- Mimo obietnic, nadal nie otrzymaliśmy wypłaty - - powiedział w Radiu Gdańsk lider stoczniowej "Solidarności" Karol Guzikiewicz.- Zagrywki właścicieli, a głównie właściciela Skarbu Państwa spowodowały, że pieniądze przeznaczone na wypłaty zostały zajęte. Nas nie interesują rozgrywki. Część załogi ma dostać wypłatę, ale to nie jest rozwiązanie. Pracownicy żądają, żeby wszyscy dostali pieniądze, żeby nie było dzielenia na lepszych i na gorszych. Jeśli sprawa nie zostanie szybko załatwiona, stoczniowcy wyjdą z protestem na ulicę.

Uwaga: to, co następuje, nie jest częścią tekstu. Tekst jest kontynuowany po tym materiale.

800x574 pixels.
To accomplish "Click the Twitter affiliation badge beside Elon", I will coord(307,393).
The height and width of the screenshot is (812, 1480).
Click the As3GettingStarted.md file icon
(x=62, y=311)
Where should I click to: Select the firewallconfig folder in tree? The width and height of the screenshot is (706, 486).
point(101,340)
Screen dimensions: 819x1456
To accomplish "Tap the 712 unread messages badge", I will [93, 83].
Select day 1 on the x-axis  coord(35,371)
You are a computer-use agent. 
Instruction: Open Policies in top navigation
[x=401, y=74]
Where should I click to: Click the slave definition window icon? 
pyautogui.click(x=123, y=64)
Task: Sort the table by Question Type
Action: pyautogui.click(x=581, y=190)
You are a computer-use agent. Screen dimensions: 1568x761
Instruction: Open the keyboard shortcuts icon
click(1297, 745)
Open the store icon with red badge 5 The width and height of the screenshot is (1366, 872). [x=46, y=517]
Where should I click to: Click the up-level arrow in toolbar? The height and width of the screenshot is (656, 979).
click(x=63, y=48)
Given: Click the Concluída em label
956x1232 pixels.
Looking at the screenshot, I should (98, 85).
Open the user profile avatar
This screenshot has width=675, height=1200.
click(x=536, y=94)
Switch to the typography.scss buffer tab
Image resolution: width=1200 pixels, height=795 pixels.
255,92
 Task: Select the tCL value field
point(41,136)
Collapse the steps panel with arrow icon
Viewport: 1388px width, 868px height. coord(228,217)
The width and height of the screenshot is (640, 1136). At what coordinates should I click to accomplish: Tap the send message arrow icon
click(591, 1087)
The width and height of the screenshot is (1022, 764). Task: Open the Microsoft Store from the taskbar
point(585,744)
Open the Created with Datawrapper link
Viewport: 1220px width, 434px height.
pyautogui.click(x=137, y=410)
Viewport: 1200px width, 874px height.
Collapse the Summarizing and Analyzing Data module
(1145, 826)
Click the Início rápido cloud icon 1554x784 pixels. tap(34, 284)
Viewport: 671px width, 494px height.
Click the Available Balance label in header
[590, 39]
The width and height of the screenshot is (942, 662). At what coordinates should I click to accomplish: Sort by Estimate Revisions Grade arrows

Agencja Rozwoju Przemysłu która jest ackcjonariuszem Stoczni Gdańsk miała odrzucić projekt ratowania stoczni. W tej sytaucji należy się spodziewać decyzji o upadłości Stoczni Gdańsk.
- To czego nie udało się zrobić za czasów komuny b. premierowi Mieczysławowi Rakowskiemu - "zaorania Stoczni Gdańskiej" uczyni teraz premier Donald Tusk - komentują stoczniowcy.